Deux semaines entières d'adieux en grande pompe pour une figure emblématique de la vie politique ivoirienne, qui a succédé au père de l'indépendance à la tête du pays au décès de ce dernier en 1993, avant d'être balayé par un coup d'Etat militaire, six ans plus tard.
Henri Konan Bédié, puisque c'est de lui qu'il s'agit, a été inhumé, le 1er juin dernier à Pépressou, dans son village natal. Des hommages mérités en somme pour un homme réputé pour son intégrité et sa loyauté, même si les funérailles qui se sont déroulés sont, sans doute, moins clinquantes et incomparables à celles du père de l'indépendance, Félix Houphouët Boigny, dont les obsèques avaient été célébrées, on s'en souvient, presque dans la démesure à sa mort en 1993.

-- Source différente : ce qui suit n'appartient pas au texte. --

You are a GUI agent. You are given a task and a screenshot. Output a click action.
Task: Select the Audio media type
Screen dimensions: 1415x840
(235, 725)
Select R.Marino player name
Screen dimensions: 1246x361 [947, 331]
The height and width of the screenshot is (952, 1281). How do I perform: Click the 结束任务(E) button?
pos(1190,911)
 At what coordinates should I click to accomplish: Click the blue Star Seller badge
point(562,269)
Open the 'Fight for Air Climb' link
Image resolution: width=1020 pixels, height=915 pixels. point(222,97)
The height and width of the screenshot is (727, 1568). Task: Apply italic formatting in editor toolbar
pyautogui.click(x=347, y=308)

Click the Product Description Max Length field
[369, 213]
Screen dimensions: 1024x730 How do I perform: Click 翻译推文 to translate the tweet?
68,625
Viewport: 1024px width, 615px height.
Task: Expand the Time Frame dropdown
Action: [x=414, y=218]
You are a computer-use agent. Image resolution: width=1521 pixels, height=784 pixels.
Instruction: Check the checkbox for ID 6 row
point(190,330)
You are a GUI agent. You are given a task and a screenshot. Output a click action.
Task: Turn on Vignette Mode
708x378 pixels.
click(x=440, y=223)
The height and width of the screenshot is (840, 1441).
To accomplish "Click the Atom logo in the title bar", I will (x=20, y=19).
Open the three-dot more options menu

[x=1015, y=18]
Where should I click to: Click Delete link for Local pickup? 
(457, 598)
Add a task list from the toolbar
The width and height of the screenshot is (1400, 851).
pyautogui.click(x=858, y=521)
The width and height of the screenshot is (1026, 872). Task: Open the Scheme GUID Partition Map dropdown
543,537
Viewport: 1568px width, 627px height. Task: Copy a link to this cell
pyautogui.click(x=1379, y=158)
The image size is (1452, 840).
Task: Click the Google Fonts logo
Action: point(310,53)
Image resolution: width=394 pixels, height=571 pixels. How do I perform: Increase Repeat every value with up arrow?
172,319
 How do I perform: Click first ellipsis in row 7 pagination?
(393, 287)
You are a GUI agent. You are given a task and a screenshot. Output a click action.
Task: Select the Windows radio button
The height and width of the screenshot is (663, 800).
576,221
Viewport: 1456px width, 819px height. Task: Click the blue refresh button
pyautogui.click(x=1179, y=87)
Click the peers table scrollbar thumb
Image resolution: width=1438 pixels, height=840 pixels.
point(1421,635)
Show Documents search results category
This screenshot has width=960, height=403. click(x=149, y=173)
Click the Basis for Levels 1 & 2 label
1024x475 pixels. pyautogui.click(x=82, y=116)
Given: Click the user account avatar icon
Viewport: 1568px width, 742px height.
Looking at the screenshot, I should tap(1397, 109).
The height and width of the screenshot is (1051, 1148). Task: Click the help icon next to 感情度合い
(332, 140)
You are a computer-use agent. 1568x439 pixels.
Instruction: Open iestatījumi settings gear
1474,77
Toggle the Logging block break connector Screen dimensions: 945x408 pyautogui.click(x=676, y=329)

C'est vrai que le contexte n'est plus le même et les deux figures historiques n'avaient pas la même aura auprès de leurs compatriotes, mais Henri Konan Bédié n'en reste pas moins un homme politique qui laisse à la postérité l'image d'un conciliateur qui aura pendant longtemps marché sur les traces de son mentor que fut Félix Houphouët Boigny dont il a toujours revendiqué l'héritage politique.
Malheureusement, il a galvaudé pour ne pas dire vendangé une partie de cet héritage, d'abord en faisant banalement perdre au PDCI le pouvoir qu'il détenait depuis l'indépendance du pays, puis en créant le concept hautement conflictogène de l'ivoirité qui a plongé la Côte d'Ivoire dans les abîmes pendant plus d'une décennie.
C'est un Henri Konan Bédié, on imagine, plein de chagrins et de remords d'ordre politique qui a quitté le monde des vivants, pour rejoindre celui de son prédécesseur, qui l'attend sans doute de pied ferme pour des explications de mano a mano sur ses bourdes qui ont permis à des « sans grade » de retirer le pouvoir des mains du PDCI en 1999, et sur ses alliances et ses mésalliances hasardeuses avec l'actuel président. Et surtout sur son incapacité en tant que doyen à réunir tous les houphouétistes dans une même coalition autour du parti historique pour conserver le pouvoir.
Henri Konan Bédié ne sera pas jeté dans la poubelle de l'histoire de la Côte d'Ivoire
Des débats houleux d'outre-tombe en perspective entre un Houphouët qui n'a jamais rien perdu sur le terrain politique, et un Henri Konan Bédié qui fut un grand looser, dont le plus grand mérite est d'avoir pu se maintenir à la tête de son parti pendant des décennies et malgré son âge avancé. Et là encore, beaucoup d'Ivoiriens et notamment de militants du PDCI estiment qu'il n'a eu aucun mérite à s'imposer à la tête de leur formation politique à coups de combines et de chasse aux sorcières, qui l'ont fragilisé et empêché de revenir aux affaires face à des adversaires a priori prenables.
Le respect dû aux morts en Afrique fait que personne n'en parle pour le moment, mais le bilan politique très mitigé de HKB sera peut-être mis un jour pas lointain sur la table pour ne pas dire sur la place publique, non pas pour souiller sa mémoire, mais pour éviter les erreurs politiques qu'il a pu commettre et qui ont failli "tuer" le parti, avec les démissions en cascade de certains cadres et non des moindres enregistrées sous sa présidence.
Pour autant, il ne sera pas jeté dans la poubelle de l'histoire de la Côte d'Ivoire, encore moins du PDCI, et cela est attesté par la ferveur avec laquelle le pays tout entier s'apprête à l'accompagner dans sa dernière demeure, sans oublier évidemment le rôle pivot que jouent dans ces préparatifs, son successeur à la tête du parti et ses collaborateurs.
De là où il est, il peut même se sentir soulagé de savoir que le PDCI lui a survécu bien qu'il n'ait pas véritablement préparé sa succession, et malgré les risques d'implosion dont plusieurs analystes politiques avaient fait cas. Heureusement qu'il n'en a rien été, et Henri Konan Bédié peut d'autant plus s'en réjouir qu'au-delà de son parti c'est toute la Côte d'Ivoire qui, dans la tristesse et dans la communion, lui a réservé des hommages pour ce qu'il fit, mais surtout pour ce qu'il fut après la mort du premier président de la République.